Время дорого, а он тянет — одно это непростительная вина.
— Я не знаю, в чем…
Директор пришел на помощь:
— Вы первый познакомились с неким гражданином Милгой, недавно арестованным органами безопасности?
— Да. Случайно.
— Это вы привели к нему Слободко и всех остальных?
— Да.
— И все-таки вы не ведаете, в чем вы виноваты? Не притворяйтесь дурачком, Шлихман.
Он виноват, он готов со всем согласиться, отпустите его — будь что будет, лишь бы не трибуна…
И когда Православный спустился в зал, Федор вместе с ним почувствовал изнеможенную усталость.
Вячеслав словно проглотил аршин — спина натянута, голова вскинута, лицо зеленое, воспаленно блестят глаза.
— Итак… Кто за то, чтобы ходатайствовать перед дирекцией — исключить студента четвертого курса Шлихмана из института за тесную связь с вражескими элементами, за распространение чуждой нашему духу идеологии?
Гоша Сокольский, чтоб считать голоса, вышел из-за стола на авансцену — костюм, словно из журнала мод, ботинки на толстой подошве, ворот свитера подпирает подбородок, — начавший уже полнеть мальчик из хорошей семьи, у него узкие плечи и широкие бедра.
— Кто — за, прошу поднять…
Затылки, затылки впереди Федора, над ними вырастают руки.
Когда-то Игорь Гольцев поднял руку против родного отца — крупно ошибался Ежов. Поднял тогда и Федор. Сейчас он не шевелился… Затылки, затылки, руки, руки… До чего он чувствовал себя одиноким.
— Кто воздержался?
Тишина в зале.
— Кто против?
Тишина.
Но Гоша Сокольский неожиданно объявляет:
— Один голос против!
Федор вытянул шею: затылки, затылки — руки не видно. И вдруг, словно кто толкнул, обернулся — рядом, сплющив губы в жесткую складку, тянул вверх руку Вячеслав.
Федор дернулся…
Но Гоша Сокольский уже отчеканивал:
— Подавляющим большинством голосов общее собрание студенческого и преподавательского состава…

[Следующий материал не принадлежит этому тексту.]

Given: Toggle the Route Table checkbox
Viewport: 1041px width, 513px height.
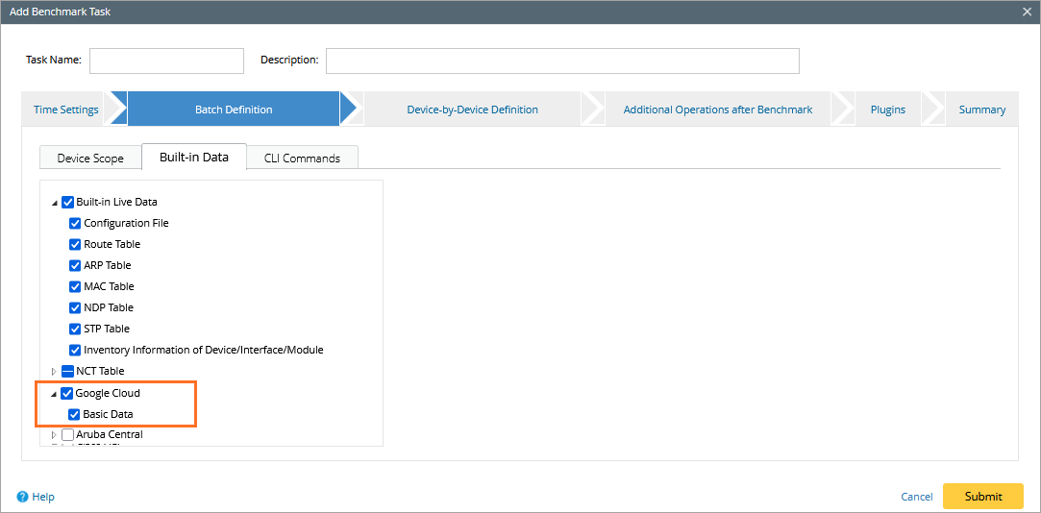Looking at the screenshot, I should tap(75, 244).
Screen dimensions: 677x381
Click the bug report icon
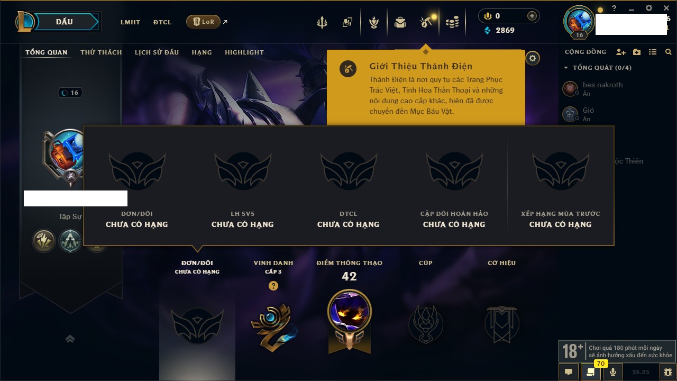coord(668,372)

Игорь Гольцев, где твоя наука?
Теснясь выходили из конференц-зала. На всех лицах одно и то же оскорбляющее Федора нетерпение — скорей в раздевалку, скорей на улицу, к троллейбусу, домой, наконец-то все кончилось.
Вячеслав судорожно вертел головой направо и налево, искал Православного.
— Оденемся. Выйдем. У входа подождем, — слабо попросил он.
На улице падал мокрый снежок. Вячеслав, натянув на лоб шляпу, подняв воротник, постукивал зубами, отбивал по мокрому асфальту ботинками. Федор уловил: „Жил Чарли безработный…“ А Православный все не выходил. Пачками выскакивали студенты, громко говорили, слышался девичий смех. Исчезали в темноте.
Наконец показались трое — в середине патлатая шапка, собачий мех. С одного боку Слободко, с другого — Нина Худякова выступает вальяжно. Федор знал: Нина любит или героев, или несчастненьких, неудивительно — сейчас опекает Православного.
Слободко первый заметил Вячеслава, подался вперед, плечом загородил Православного.
— Ждешь? — бросил он. — Погляди, Православный, он ждет. Хочет услышать похвалу — герой, не жалея сил защищал, один из всех руку поднял. Один из всех приметен.